Ingredient-sourcing argument for a kitchen trained across multiple European countries is less obvious than it sounds. It is not simply that the chef imports Italian products or French produce , that would be straightforwardly expensive and miss the point. The real effect of multi-national culinary training is a different evaluative framework: knowing what a good tomato looks and tastes like in Campania recalibrates how you select tomatoes in Valencia. Understanding Swiss dairy standards changes how you approach cream-based preparations with Spanish product. The cross-contamination of expectations produces a kitchen that may source entirely locally but applies a more demanding selection filter than a chef trained in a single tradition.

This is the lens through which Castelló's position as a Mediterranean city becomes relevant. The province of Castellón has strong agricultural production , citrus, artichokes, seafood from the Mediterranean coast , and a kitchen shaped by four European culinary traditions has more tools for working that product than one trained in a single school. The result is an international menu that does not feel imported so much as rigorously re-examined through local material.

For visitors wanting to explore this dynamic from a different starting point, Aponiente in El Puerto de Santa María represents the furthest Spanish iteration of single-source coastal ingredient obsession. Alessandro Maino takes the opposite approach: multiple traditions, Mediterranean product, structured into a coherent menu format.

Planning Your Visit

Alessandro Maino is centrally located at Av. Rei En Jaume 5 in Castelló de la Plana, which places it within direct reach of the city's main commercial area. A Google rating of 4.7 from 329 reviews suggests sustained quality across a meaningful sample, which at this price tier and city scale is a reliable signal. The tasting menu requires advance booking , contact the restaurant directly to confirm availability and format. À la carte and the lunch menu are more accessible, though a reservation is advisable given the consistent review volume. For additional options in the city, see our full Castelló de la Plana restaurants guide, and pair your visit with resources from our full Castelló de la Plana hotels guide, our full Castelló de la Plana bars guide, our full Castelló de la Plana wineries guide, and our full Castelló de la Plana experiences guide.

Frequently Asked Questions

What dish is Alessandro Maino famous for?

The Michelin inspector notes specifically highlight a prawn preparation served in different textures as a standout from the à la carte menu.

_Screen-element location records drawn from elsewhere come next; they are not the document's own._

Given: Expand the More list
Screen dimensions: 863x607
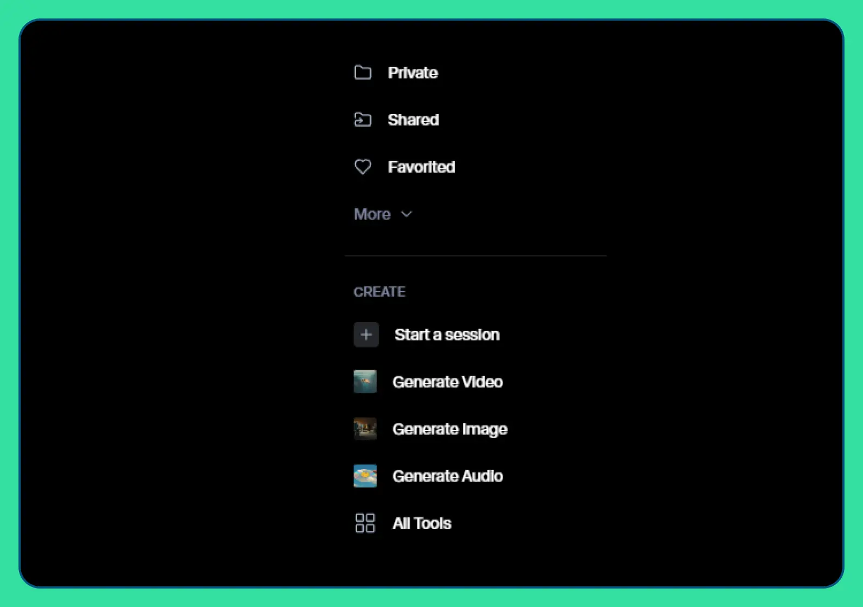Looking at the screenshot, I should coord(372,214).
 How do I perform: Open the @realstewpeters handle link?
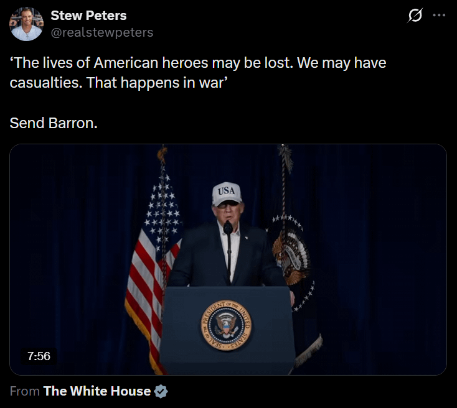101,32
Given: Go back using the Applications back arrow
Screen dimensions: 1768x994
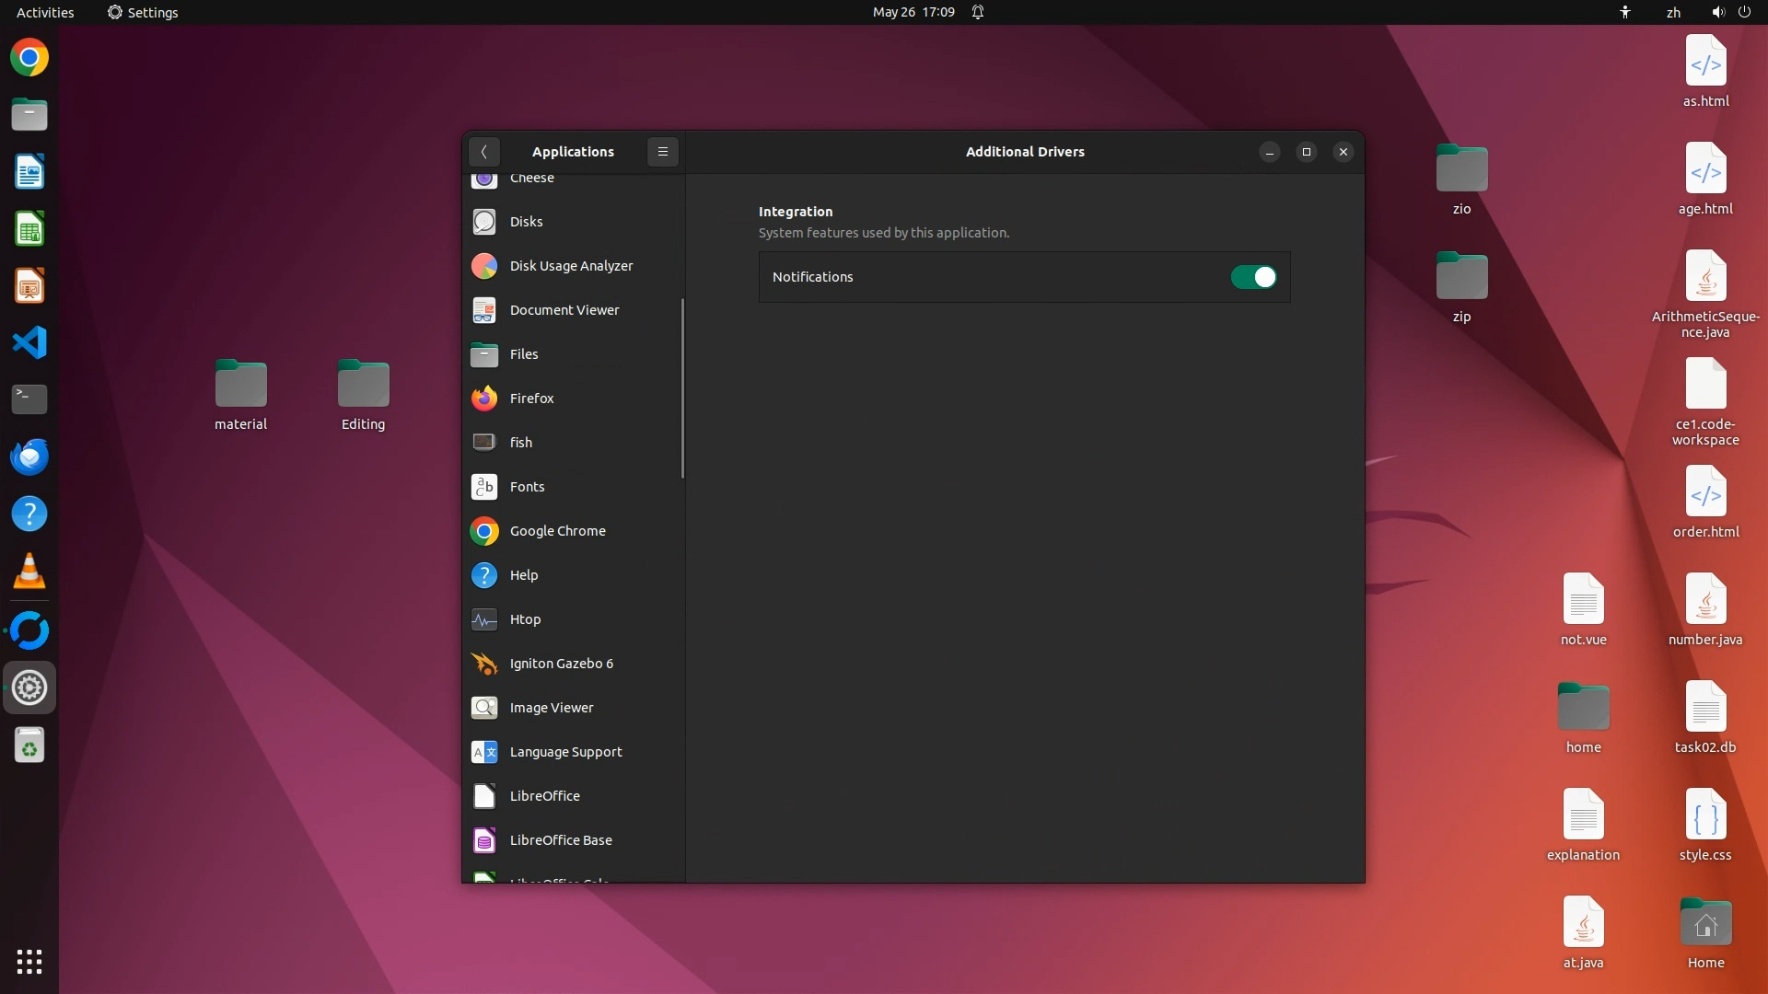Looking at the screenshot, I should click(483, 152).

It is characteristic of the kitchen's approach: a single ingredient from the Mediterranean coast, worked through multiple technical treatments derived from the chef's training across Italy, France, Switzerland, and Spain. The dish sits within a broader menu where this kind of single-ingredient depth is consistent rather than exceptional.

Do I need a reservation for Alessandro Maino?

For the tasting menu, yes , and this is not optional. The more ambitious format must be booked in advance, which means arriving without a reservation closes off access to the kitchen's most complex output. For à la carte and the lunch menu, a reservation is strongly advisable: a Google rating of 4.7 from 329 reviews at a Michelin-recognised address in a city this size indicates consistent demand. In a €€ bracket where comparable international-leaning kitchens elsewhere in Spain carry considerably higher price tags, Alessandro Maino attracts diners from beyond the immediate city, which makes walk-in availability less reliable than the Castelló setting might suggest.